= EXERCISE BRIEF =
List each line of the records that contains the word "FIRST", copying every such line in full.

"""

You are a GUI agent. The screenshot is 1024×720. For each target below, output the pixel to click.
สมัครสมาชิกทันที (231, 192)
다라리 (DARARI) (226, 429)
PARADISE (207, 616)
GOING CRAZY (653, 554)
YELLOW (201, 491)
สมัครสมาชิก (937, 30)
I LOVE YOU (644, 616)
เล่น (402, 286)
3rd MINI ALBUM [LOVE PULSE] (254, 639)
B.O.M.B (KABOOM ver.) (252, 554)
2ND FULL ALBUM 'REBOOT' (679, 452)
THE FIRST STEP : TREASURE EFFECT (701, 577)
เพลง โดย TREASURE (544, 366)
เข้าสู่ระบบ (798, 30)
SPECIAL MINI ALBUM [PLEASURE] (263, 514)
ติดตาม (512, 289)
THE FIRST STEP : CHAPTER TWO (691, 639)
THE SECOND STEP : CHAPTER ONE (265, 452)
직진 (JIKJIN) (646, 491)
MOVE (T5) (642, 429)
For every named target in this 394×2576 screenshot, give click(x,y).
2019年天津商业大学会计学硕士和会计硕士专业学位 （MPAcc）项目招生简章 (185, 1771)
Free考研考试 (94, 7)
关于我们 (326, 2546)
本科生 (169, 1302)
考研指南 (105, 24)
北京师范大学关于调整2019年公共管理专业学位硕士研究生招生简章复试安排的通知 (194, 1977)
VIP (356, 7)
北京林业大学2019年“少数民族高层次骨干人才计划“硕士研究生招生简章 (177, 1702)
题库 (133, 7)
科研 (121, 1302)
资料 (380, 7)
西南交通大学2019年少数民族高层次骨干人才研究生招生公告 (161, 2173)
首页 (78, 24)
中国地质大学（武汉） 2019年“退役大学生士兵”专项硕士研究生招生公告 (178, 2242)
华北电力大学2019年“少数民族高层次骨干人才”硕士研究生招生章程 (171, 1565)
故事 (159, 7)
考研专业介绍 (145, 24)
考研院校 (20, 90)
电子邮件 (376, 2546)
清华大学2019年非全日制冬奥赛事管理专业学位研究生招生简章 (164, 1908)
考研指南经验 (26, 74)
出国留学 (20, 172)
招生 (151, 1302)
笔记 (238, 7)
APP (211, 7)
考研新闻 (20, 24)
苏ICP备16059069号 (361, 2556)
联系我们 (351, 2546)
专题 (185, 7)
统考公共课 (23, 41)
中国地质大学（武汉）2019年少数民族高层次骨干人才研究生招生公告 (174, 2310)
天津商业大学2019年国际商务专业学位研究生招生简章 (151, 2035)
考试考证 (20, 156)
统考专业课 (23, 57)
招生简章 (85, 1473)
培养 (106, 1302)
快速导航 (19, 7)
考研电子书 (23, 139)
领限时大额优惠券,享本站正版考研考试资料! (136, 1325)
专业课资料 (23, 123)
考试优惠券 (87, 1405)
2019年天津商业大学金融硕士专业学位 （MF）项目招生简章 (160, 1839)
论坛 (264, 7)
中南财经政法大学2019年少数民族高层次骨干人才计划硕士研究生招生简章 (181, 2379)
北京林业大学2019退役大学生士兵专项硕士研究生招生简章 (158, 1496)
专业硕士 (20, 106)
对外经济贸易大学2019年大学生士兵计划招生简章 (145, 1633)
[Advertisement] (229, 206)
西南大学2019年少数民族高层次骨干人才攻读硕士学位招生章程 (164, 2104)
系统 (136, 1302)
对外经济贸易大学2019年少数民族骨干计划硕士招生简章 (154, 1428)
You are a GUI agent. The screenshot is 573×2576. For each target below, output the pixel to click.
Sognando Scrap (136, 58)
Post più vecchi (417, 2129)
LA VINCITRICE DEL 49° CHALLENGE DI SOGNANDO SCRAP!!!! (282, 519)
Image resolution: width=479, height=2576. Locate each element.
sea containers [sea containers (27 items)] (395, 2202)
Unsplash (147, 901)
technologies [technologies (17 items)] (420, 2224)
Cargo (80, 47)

"""

= EXPECTED ANSWER =
THE FIRST STEP : TREASURE EFFECT (701, 577)
THE FIRST STEP : CHAPTER TWO (691, 639)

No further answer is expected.